Художник напряженно вглядывался в острые черты покойной. Вдруг лицо его исказилось ужасом. Он кинул альбом на ковер, вскочил, бросился к чемодану. Он перерыл его весь, до дна, разбросал по полу рубашки, носки, галстуки… Нет, того, что он искал, не было! Он отчаянно озирался по сторонам, тер рукою лоб…

– Полжизни за кисть! – воскликнул он хриплым голосом, топнув ногою. – Забыл, забыл, несчастный! Ищи же! Сотвори чудо!

Но кисти не было. Он пошарил по карманам, нашел перочинный нож, подбежал к дохе… Разве вырезать клок меху и привязать к перу, к щепке? Но где взять ниток? Ночь, все спят… его примут за сумасшедшего! И он яростно схватил с дивана картон, швырнул его на стол, сбегал в спальню за подушками, положил их на кресло, чтобы было выше сидеть, и, хватая то один, то другой цветной карандаш, с головой ушел в работу.

Он трудился без отдыха. Он снял пенсне и низко наклонился к столу, бросал сильные и уверенные удары, откидывался, вперяя взгляд в зеркало, светлый туман которого был полон дрожащими цветистыми огнями. От жара свечей волосы художника на висках смоклись, от напряжения вздулись жилы на шее. Глаза слезились и горели, черты лица обрезались.

Наконец он увидел, что лист картона безнадежно испорчен, – нелепо и ярко загроможден рисунками, совершенно противоположными друг другу по смыслу и по значению их: горячечное вдохновение художника совершенно не повиновалось ему, делало совсем не то, что ему хотелось.

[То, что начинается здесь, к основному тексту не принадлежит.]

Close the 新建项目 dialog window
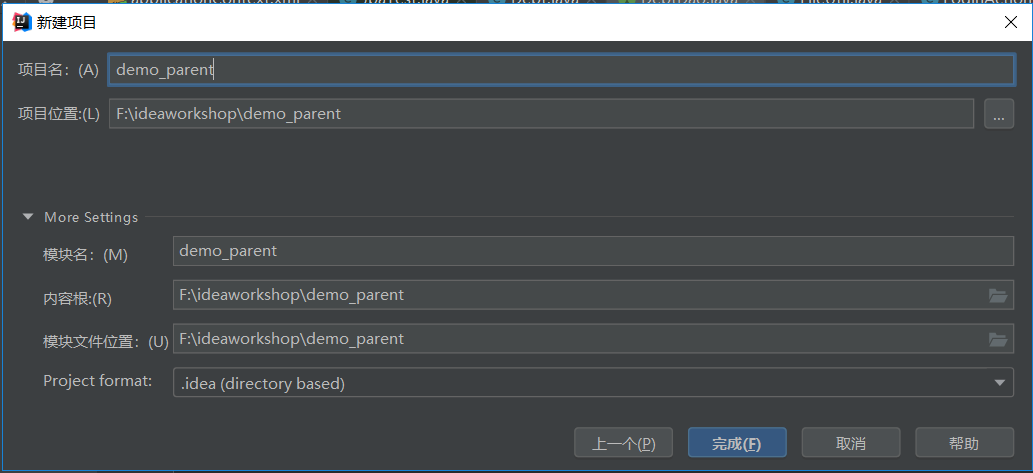 pos(1010,22)
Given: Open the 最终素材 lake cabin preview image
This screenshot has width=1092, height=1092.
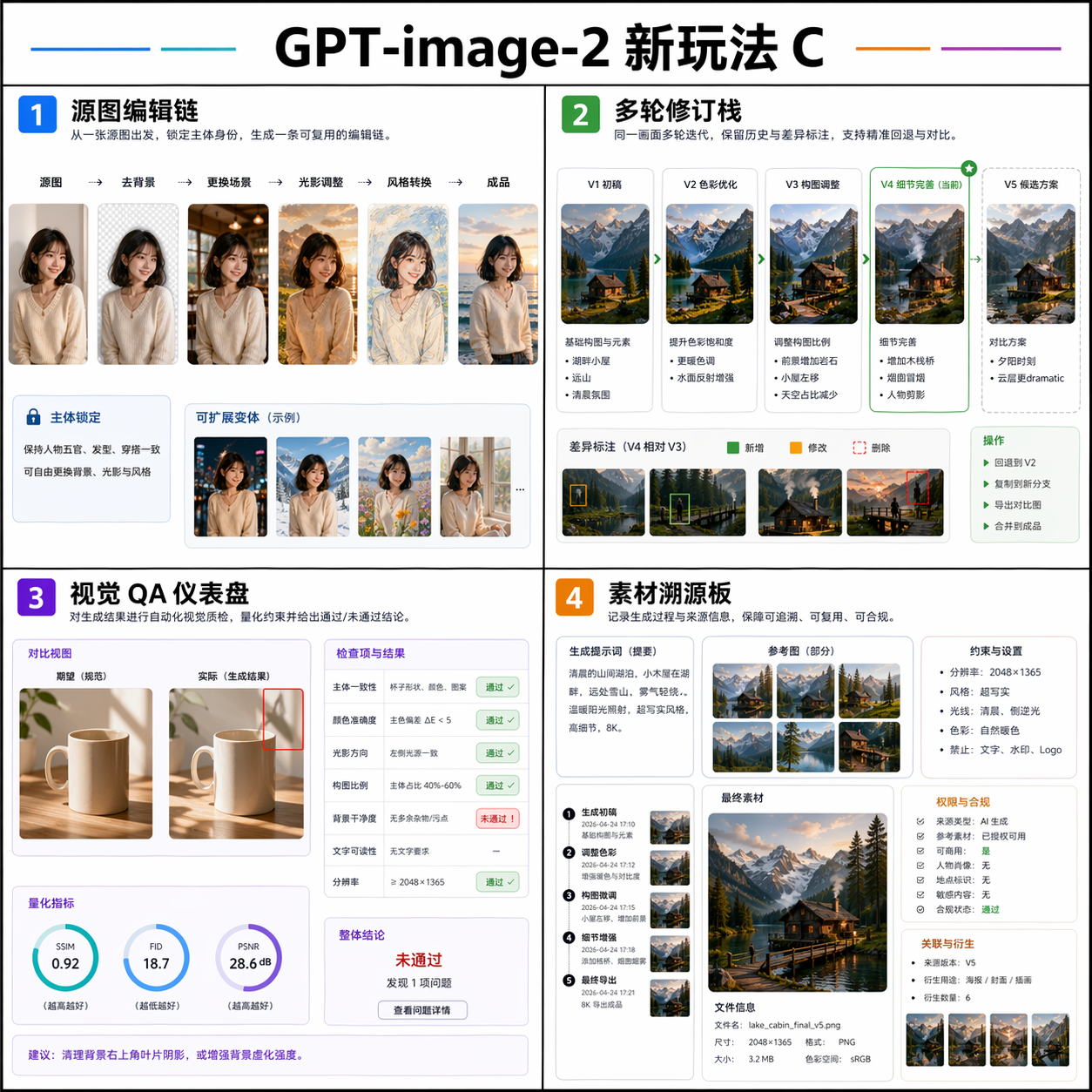Looking at the screenshot, I should point(797,901).
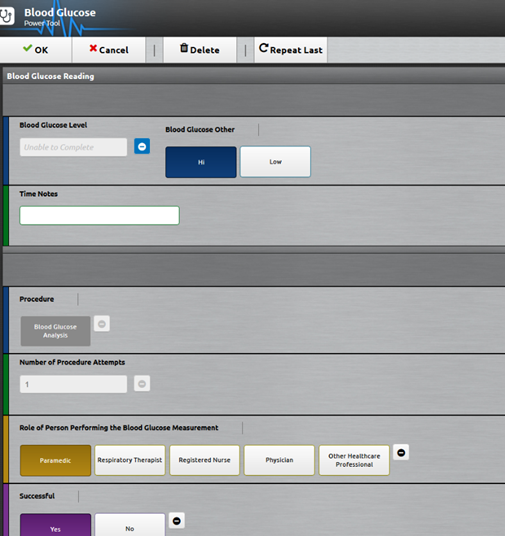The height and width of the screenshot is (536, 505).
Task: Click the black minus icon after Other Healthcare Professional
Action: [x=401, y=452]
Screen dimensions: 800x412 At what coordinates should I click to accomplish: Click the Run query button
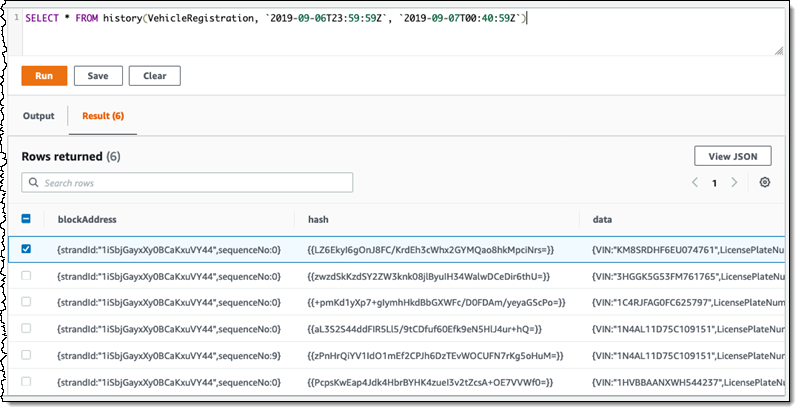tap(44, 76)
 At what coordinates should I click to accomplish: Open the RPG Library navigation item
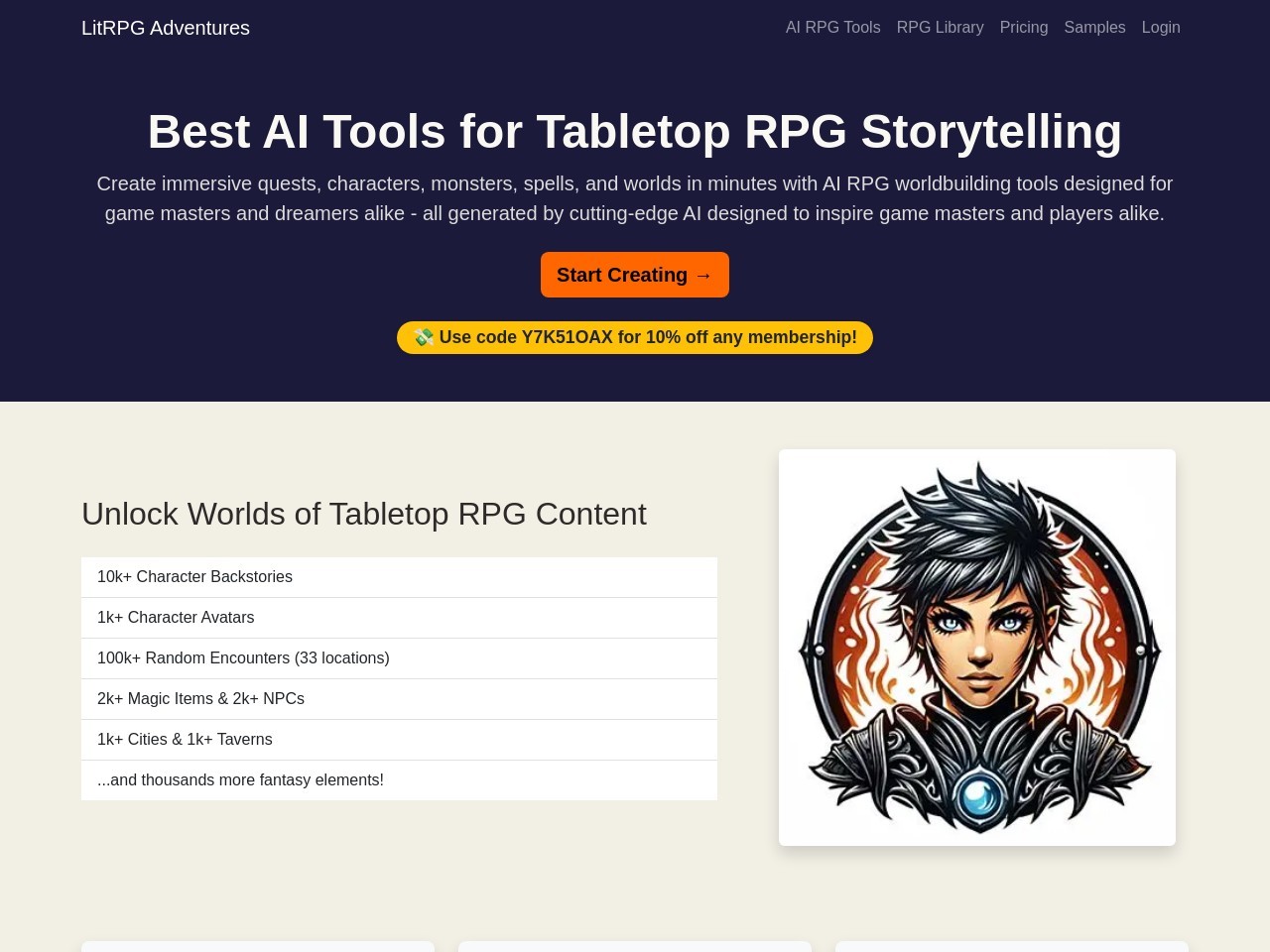(940, 27)
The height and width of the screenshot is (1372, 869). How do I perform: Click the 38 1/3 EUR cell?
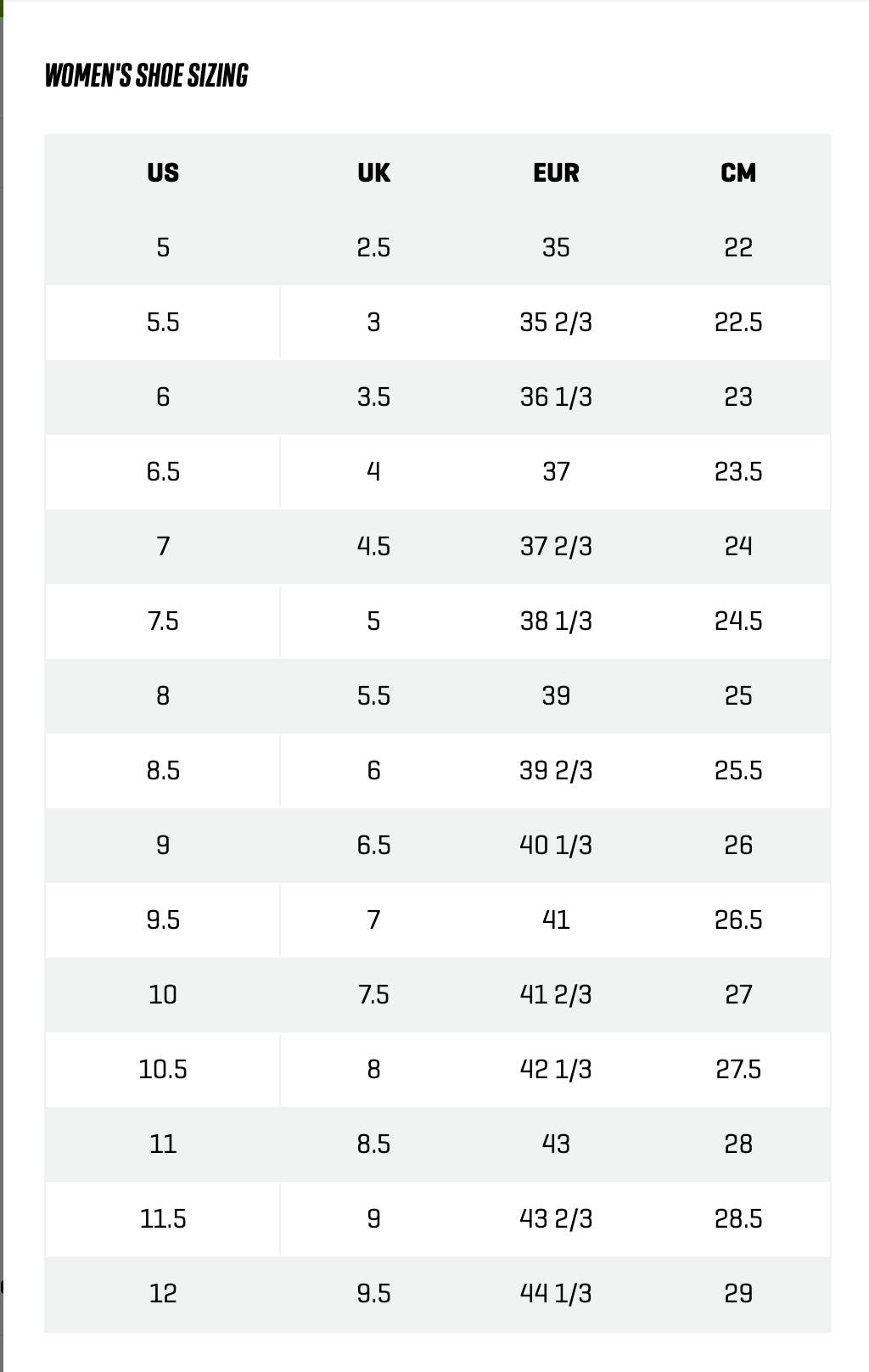[x=556, y=621]

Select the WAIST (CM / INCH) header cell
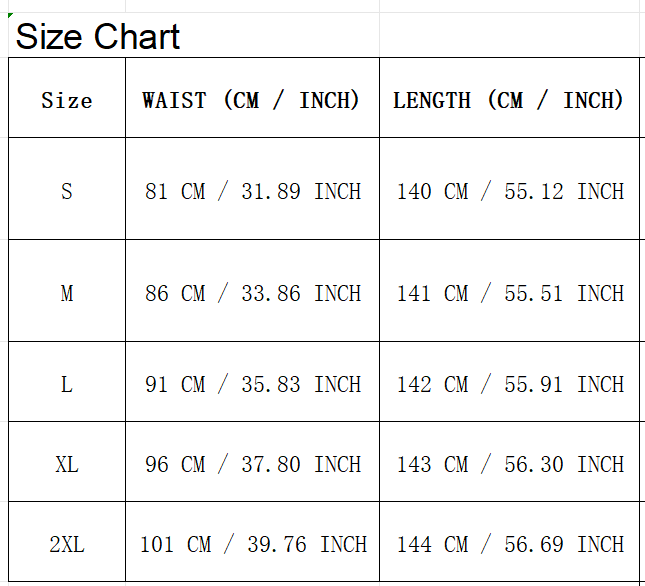coord(252,98)
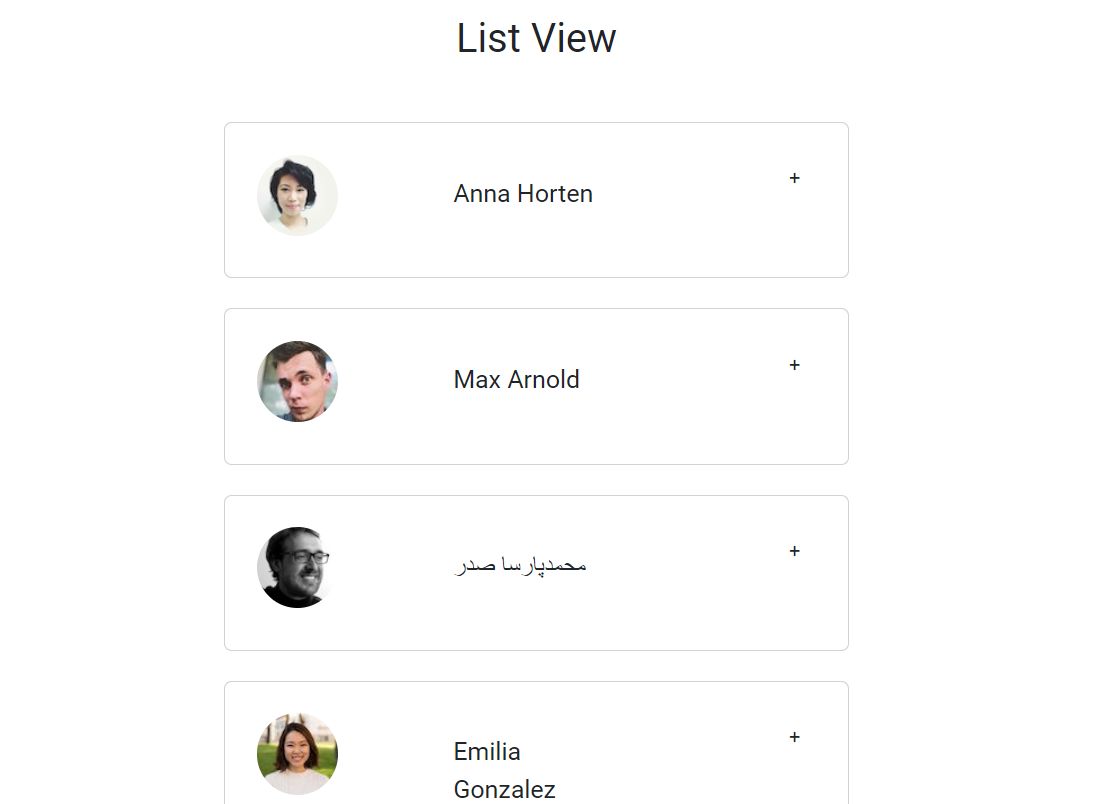Image resolution: width=1099 pixels, height=804 pixels.
Task: Select the name Anna Horten
Action: 523,194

Он перевернул картон и, схватив синий карандаш, оцепенел на некоторое время. Раскрытый альбом лежал возле его кресла. Из альбома так и бил в глаза длинный гроб и мертвый лик. Он порывисто захлопнул альбом. В чемодане торчала из белья оплетенная фляжка с одеколоном. Он вскочил, быстро отвинтил ее крышечку и, обжигаясь, стал пить. Опорожнив фляжку почти до дна и отдуваясь от душистого пламени, с пылающим горлом, он опять пошел шагать по комнате.

Вскоре юношеская сила овладела им – дерзкая решительность, уверенность в каждой своей мысли, в каждом своем чувстве, – сознание, что он все может, все смеет, что нет более для него сомнений, нет преград. Он исполнился надежд и радости. Ему казалось, что мрачные, дьявольские наваждения жизни, черными волнами заливавшие его воображение, отступают от него. Осанна! Благословен грядый во имя Господне!